JAKARTA – Masyarakat perantau Pasaman Barat di Jakarta meminta mantan Bupati Pasaman, Taufik Martha harus bertanggung jawab terhadap seluruh kekisruhan yang bersumber dari tata kelola perkebunan sawit yang terjadi di Kabupaten Pasaman Barat dan Pasaman, Sumatera Barat.
Hal tersebut mengemuka dalam Seminar dan Focus Discussion Pengelolaan Sawit di Pasaman Barat dengan tema “Kajian Komprehensif: Elaborasi Terhadap Pengelolaan dan Peningkatan Kesejahteraan Masyarakat Pasaman Barat, yang diselenggarakan Ikatan Keluarga Pasaman Barat di Jakarta, Depok dan Bekasi (Jabodetabek), bertempat di gedung DPP Muhammdiyah, Jakarta, Minggu (30/10).
“Mantan Bupati Taufik Martha harus kita mintakan pertanggungjawabannya karena era dia jadi bupati lahan pertanian rakyat dengan status tanah ulayat berpindah kepada konglomerat dan berubah menjadi kebun sawit lengkap dengan Hak Guna Usaha (HGU),” kata mantan anggota DPRD Pasaman Namlis, dalam seminar yang digelar dari pagi hingga sore.
Selain meminta pertanggungjawaban Taufik Martha, mantan Ketua Pansus Lahan Sawit DPRD Pasaman itu juga mendesak para bupati sesudah Taufik Martha untuk ikut bertanggung jawab karena ribuan masyarakat nagari di Pasaman masih ada yang belum menerima hak-hak sebagai peserta plasma.
Lebih lanjut, Namlis mengungkap fenomena seluruh HGU yang terdapat di Pasaman. Menurut dia, seluruh HGU yang berhubungan dengan lahan sawit di Kabupaten Pasaman sudah diperpanjang hingga tahun 2045.
“Sebelum bupati sekarang memenangkan Pilkada, sudah terjadi perpanjangan HGU hingga tahun 2045 mendatang dan perpanjangan HGU tersebut tanpa diketahui oleh masyarakat peserta plasma lahan sawit,” ungkap Namlis.
Menurut dia, semua permasalahan yang muncul antara perusahaan perkebunan sawit dengan masyarakat peserta plasma tidak akan pernah bisa dimenangkan oleh masyarakat, termasuk masalah terkini soal perpanjangan HGU karena aparat penegak hukum di Pasaman berpihak secara penuh kepada pengusaha.
“Demikian juga halnya kalau masyarakat melakukan demo, pengusaha pasti membiayai Brigadir Mobil (Brimob) dari kepolisian untuk menghadapi aksi demo. Kenapa kepolisian bisa bertindak cepat, itu karena dibiayai oleh pengusaha,” tegasnya.

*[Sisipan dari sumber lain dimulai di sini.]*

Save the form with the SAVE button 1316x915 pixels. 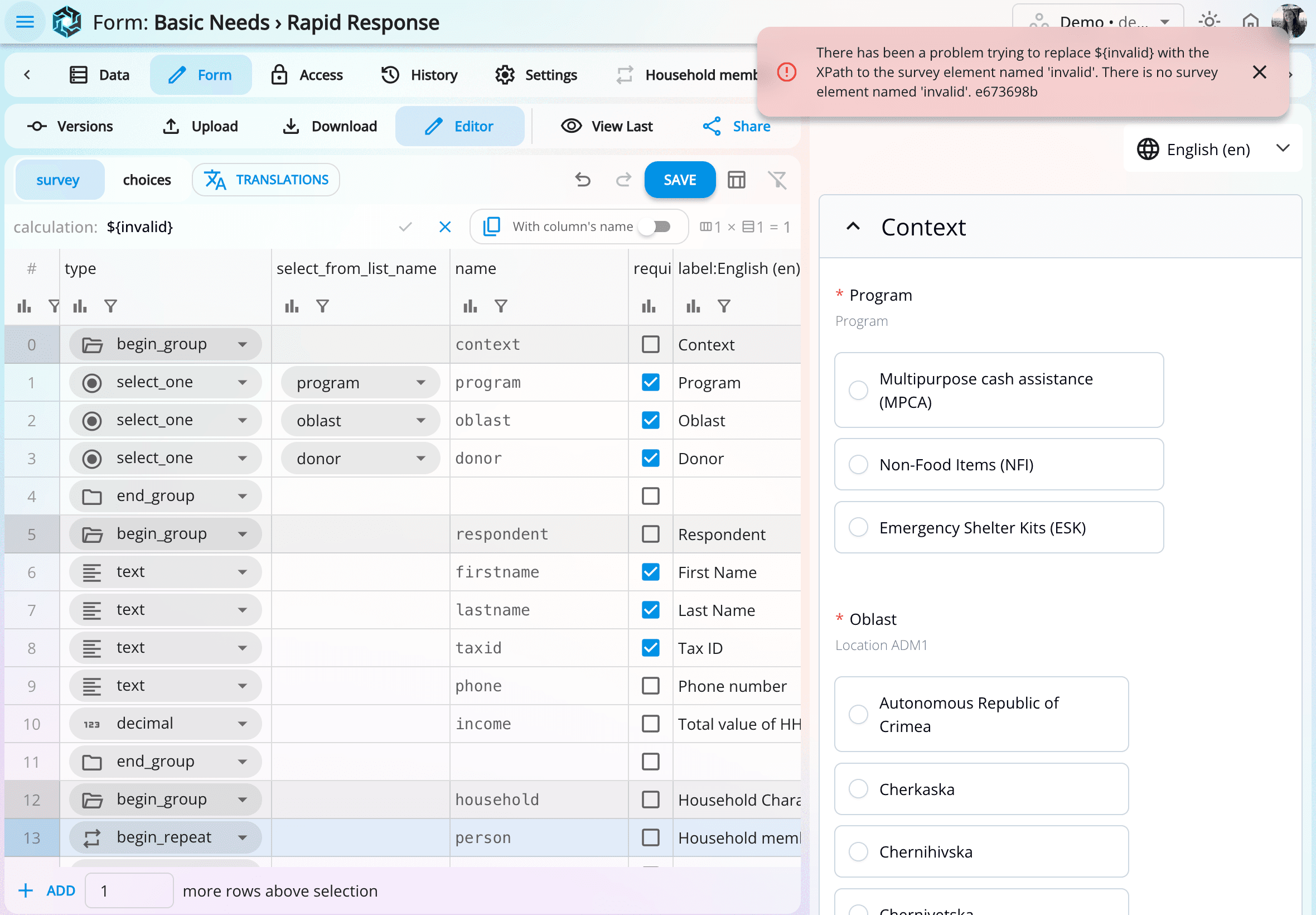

Dalam kesempatan yang sama, anggota Komisi III DPR Nudirman Munir menjelaskan bahwa kesewenang-wenangan aparat kepolisian dalam menangkap rakyat di Pasaman ataupun di daerah lainnya karena dua hal. Pertama memang karena keberpihakan kepada yang punya uang dalam hal ini pengusaha dan kedua memang karena Kitab Undang-undang Hukum Pidana (KUHP) yang mendorong mereka untuk selalu berhadap-hadapan dengan rakyatnya sendiri.
“KUHP itu adalah produk penjajah yang dari awal susun untuk mengadu-domba penguasa dengan rakyatnya sendiri. Dengan demikian polisi atau jaksa kapan pun bisa menangkap rakyat. Bersalah atau tidak rakyatnya nanti diputus melalui pengadilan. Yang penting tangkap dulu,” tegas politisi Partai Golkar itu.

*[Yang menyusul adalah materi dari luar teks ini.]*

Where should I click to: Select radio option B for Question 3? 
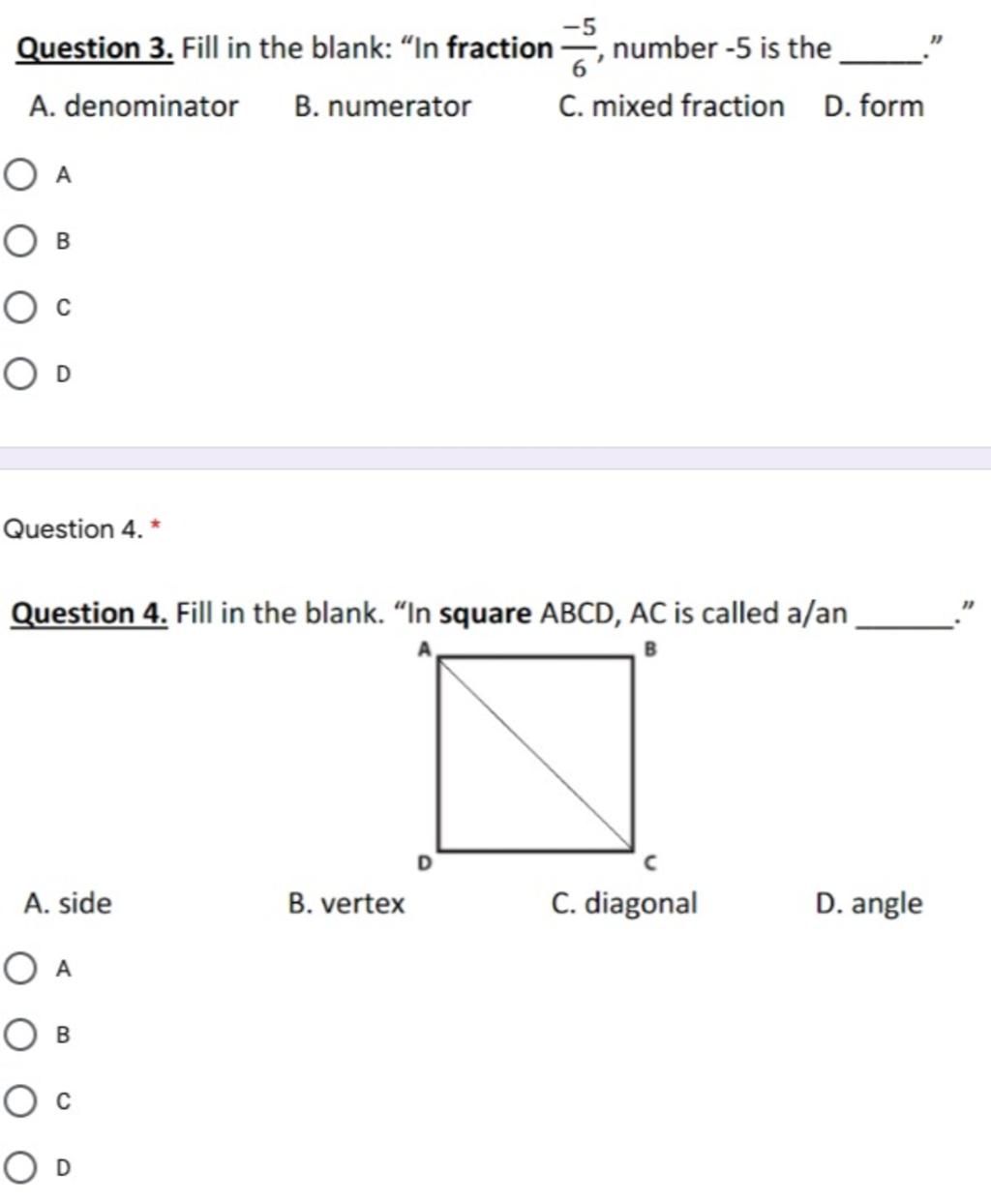(21, 241)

Fenomena ini lanjutnya, terjadi menyeluruh di Indonesia sehingga rumah tahanan dan lembaga pemasyarakatan menjadi penuh sesak dan jauh dari standar kelayakan untuk membina orang.
Khusus terhadap Kabupaten Pasaman, Nudirman mengatakan bahwa proses menzalami anak nagari sesungguhnya sudah terjadi sangat lama dimulai ketika anak nagari apakah karena terpaksa, dipujuk atau ikhlas menyerahkan tanah ulayat kepada Bupati Pasaman.

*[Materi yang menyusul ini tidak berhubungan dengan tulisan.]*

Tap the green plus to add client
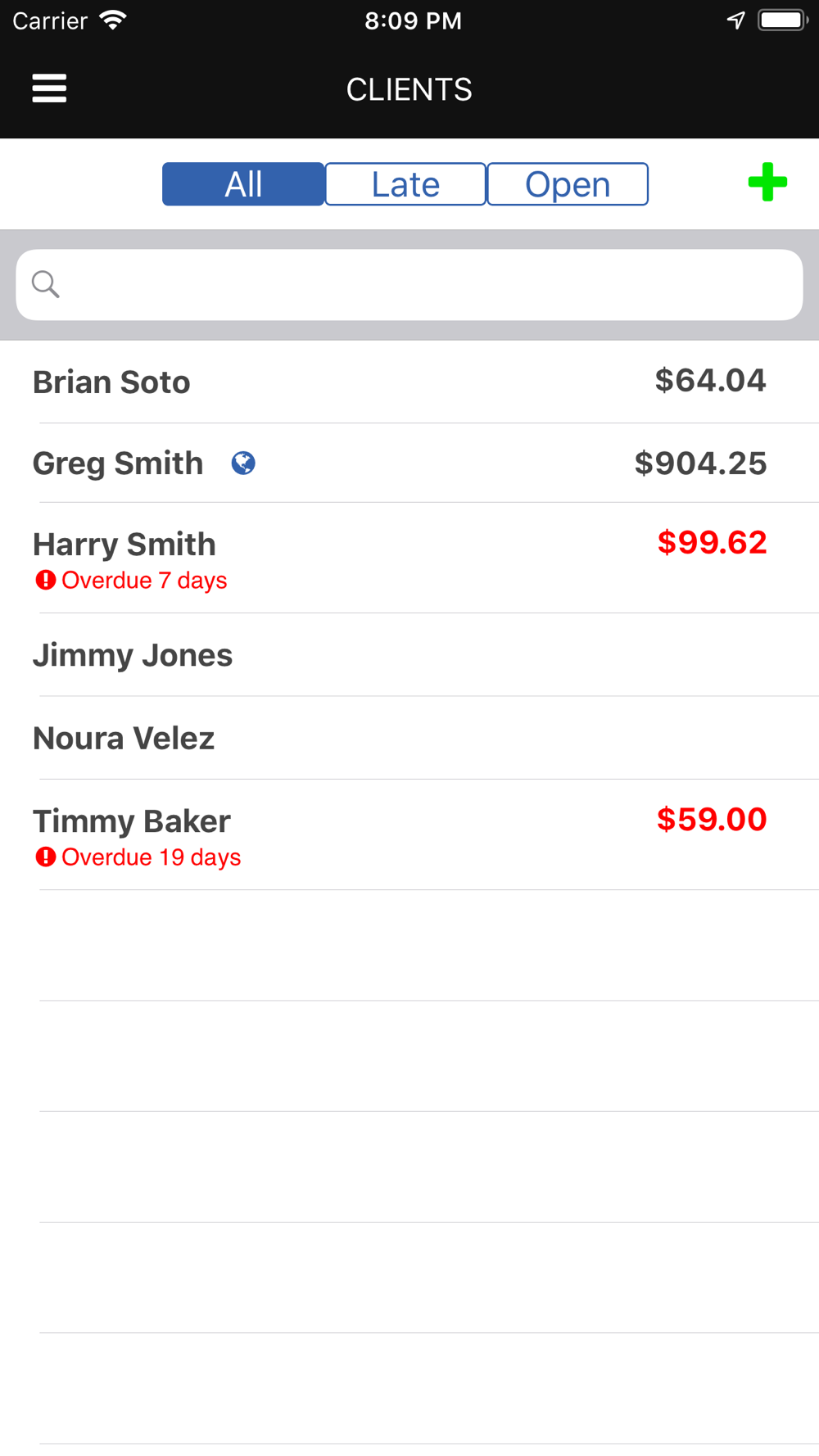 [x=767, y=182]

“Begitu rakyat menyerahkan tanah ulayatnya kepada bupati, saat itu muncul syahwat Syetannya untukmengibuli rakyatnya sendiri. Ini memang cara pemiskinan masyarakat secara sistematis dan massif. Ini cara kotor dan tidak manusiawi,” ujar anggota DPR dari dapil II Sumbar itu.
Sementara Ketua Umum Ikatan Keluarga Pasaman Barat, Prof Syafril Kemala mengungkap kerisauannya tentang munculnya “Datuk Bodong” di Pasaman yang jumlahnya sudah tidak terhitung lagi.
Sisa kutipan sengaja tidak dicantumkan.